Task details :: What you return should be each line of the data containing the string "item".

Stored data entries
:::::

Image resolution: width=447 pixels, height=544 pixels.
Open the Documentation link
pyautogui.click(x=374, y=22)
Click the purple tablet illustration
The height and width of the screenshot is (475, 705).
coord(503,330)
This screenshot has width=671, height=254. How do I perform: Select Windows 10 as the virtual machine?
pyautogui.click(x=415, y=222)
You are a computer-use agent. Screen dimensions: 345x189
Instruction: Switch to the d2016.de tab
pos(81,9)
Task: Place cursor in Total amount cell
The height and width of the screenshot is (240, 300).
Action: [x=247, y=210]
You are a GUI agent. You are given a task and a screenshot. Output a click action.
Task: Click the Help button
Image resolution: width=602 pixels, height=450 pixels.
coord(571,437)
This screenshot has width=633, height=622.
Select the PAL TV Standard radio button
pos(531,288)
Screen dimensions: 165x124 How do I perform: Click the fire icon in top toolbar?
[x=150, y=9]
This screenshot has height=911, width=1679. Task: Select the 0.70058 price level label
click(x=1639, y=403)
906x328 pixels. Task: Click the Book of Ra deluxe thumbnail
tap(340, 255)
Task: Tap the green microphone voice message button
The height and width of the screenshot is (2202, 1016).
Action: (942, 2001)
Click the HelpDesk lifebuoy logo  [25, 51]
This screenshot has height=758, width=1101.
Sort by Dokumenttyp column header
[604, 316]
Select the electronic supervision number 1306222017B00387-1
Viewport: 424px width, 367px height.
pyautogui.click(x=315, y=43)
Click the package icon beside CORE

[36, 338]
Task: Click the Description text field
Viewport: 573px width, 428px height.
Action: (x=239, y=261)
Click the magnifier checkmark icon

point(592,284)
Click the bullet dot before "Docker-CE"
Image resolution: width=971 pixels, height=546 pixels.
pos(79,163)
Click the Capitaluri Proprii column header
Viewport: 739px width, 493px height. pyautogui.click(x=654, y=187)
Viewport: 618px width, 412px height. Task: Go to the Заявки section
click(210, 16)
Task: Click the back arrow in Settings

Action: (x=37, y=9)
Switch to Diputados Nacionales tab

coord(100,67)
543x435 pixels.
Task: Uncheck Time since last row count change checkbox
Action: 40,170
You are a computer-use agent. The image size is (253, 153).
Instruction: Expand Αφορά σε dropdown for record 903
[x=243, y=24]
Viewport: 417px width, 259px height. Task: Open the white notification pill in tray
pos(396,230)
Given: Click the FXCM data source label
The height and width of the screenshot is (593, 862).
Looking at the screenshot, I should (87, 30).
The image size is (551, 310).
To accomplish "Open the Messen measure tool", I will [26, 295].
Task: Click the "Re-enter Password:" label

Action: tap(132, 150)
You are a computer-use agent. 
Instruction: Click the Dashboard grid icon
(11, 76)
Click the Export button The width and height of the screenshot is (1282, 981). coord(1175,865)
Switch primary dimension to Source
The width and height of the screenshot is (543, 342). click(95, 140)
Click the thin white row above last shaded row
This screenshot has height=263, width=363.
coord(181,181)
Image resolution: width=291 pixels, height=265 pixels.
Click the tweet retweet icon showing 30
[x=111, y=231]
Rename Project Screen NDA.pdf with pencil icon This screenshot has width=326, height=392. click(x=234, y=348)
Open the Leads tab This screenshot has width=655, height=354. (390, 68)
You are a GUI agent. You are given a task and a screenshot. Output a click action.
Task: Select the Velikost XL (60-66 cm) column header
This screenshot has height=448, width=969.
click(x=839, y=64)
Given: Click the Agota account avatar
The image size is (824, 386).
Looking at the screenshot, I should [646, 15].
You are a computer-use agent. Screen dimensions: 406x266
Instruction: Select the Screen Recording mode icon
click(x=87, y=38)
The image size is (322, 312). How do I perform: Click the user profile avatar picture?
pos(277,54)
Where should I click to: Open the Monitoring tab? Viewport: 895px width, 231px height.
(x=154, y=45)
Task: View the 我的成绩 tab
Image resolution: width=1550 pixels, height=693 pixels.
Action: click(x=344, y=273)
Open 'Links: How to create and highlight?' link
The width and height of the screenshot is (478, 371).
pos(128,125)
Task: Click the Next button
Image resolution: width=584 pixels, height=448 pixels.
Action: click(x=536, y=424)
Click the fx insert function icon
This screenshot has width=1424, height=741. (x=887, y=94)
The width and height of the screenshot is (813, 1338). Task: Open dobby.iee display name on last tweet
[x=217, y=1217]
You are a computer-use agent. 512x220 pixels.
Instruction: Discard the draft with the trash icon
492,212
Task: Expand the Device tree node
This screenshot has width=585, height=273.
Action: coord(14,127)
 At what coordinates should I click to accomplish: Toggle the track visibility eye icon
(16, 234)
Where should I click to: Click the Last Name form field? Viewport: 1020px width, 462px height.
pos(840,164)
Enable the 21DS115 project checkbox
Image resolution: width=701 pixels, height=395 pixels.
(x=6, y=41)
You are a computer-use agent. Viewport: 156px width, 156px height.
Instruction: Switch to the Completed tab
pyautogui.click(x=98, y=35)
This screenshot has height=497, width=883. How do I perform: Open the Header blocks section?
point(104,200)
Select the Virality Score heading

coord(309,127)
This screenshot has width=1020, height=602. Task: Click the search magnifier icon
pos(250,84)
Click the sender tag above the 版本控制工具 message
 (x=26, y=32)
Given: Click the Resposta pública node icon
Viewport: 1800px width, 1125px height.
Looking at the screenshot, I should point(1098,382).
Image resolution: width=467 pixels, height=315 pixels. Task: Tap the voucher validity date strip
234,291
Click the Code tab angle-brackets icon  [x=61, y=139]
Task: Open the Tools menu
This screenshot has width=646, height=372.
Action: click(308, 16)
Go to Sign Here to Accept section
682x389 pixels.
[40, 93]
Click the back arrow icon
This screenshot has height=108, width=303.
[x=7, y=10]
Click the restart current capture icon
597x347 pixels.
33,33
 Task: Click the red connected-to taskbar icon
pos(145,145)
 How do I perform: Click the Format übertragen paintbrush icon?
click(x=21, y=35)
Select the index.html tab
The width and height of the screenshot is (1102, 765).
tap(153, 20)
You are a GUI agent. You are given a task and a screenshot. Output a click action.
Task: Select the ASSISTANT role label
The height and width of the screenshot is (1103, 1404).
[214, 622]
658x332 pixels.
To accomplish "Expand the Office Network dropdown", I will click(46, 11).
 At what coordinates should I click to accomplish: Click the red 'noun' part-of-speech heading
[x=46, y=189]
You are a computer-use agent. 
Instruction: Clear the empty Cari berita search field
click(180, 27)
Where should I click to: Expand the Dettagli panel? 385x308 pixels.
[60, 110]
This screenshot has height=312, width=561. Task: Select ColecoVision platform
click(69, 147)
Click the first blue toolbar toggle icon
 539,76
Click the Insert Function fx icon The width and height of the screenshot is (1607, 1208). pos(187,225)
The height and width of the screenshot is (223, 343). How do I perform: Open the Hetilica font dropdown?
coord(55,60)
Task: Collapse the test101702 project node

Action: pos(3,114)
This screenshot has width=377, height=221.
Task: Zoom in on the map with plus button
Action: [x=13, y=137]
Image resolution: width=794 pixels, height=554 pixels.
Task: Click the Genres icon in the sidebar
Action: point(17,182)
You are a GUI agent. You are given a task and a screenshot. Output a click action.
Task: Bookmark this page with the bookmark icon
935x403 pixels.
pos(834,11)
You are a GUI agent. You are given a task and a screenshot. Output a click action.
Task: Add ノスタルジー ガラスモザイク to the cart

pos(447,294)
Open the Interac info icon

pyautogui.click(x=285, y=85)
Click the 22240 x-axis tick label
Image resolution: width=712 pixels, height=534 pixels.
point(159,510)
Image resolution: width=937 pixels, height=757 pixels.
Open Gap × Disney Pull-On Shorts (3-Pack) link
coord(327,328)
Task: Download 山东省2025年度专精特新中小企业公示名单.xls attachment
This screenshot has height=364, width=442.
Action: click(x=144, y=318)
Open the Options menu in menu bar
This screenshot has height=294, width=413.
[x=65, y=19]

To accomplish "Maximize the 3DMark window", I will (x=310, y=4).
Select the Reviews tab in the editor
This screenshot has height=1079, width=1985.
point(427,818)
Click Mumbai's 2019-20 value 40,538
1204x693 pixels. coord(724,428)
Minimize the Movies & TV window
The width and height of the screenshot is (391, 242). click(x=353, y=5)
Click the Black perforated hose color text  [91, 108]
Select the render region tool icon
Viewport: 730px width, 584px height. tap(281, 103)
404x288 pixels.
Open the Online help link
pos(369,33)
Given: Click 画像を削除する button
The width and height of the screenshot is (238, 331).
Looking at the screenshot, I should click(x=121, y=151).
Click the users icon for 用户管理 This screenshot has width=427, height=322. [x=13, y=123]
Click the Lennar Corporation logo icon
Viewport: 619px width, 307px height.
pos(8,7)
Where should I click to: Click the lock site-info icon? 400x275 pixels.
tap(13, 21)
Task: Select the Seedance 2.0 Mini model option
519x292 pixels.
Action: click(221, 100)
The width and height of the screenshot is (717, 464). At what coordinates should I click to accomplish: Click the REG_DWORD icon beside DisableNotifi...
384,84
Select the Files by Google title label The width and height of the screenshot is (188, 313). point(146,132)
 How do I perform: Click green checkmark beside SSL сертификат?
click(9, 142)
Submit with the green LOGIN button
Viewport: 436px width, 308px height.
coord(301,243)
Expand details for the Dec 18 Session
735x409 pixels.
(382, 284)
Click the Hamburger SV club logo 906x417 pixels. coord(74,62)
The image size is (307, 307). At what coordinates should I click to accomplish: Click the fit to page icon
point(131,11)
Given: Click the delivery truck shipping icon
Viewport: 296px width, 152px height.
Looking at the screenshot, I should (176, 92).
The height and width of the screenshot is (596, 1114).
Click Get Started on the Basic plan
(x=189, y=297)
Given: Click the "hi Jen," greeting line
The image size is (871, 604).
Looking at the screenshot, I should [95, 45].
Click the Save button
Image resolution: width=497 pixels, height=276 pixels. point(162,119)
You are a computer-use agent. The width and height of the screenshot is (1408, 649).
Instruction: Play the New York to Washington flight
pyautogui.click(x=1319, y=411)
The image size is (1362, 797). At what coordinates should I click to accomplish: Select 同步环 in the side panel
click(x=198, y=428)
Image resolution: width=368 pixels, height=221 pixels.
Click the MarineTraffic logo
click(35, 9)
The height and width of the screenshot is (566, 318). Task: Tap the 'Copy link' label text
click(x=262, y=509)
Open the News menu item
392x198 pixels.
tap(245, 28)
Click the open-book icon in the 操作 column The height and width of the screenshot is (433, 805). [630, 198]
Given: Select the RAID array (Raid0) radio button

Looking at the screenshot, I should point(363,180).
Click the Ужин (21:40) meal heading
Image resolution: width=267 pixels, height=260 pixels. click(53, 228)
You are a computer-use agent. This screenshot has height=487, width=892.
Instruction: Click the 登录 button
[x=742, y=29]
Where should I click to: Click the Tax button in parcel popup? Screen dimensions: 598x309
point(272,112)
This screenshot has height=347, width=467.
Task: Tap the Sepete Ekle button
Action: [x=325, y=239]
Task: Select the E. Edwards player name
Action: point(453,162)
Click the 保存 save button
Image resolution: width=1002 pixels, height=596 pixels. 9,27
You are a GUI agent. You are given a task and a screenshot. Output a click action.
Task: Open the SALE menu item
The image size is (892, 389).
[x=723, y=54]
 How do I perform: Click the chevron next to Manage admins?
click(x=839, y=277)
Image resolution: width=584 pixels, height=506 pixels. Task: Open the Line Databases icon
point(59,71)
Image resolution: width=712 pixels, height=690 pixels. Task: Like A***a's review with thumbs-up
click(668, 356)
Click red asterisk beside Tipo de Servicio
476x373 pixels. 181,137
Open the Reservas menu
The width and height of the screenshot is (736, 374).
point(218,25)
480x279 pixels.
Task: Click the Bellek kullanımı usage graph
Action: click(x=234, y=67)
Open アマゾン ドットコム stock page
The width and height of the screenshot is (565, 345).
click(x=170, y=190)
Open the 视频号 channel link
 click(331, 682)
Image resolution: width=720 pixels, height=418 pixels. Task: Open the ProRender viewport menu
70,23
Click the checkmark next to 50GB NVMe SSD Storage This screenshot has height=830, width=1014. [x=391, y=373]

:::::

Response below ::
Open the News menu item
Task: Open the SALE menu item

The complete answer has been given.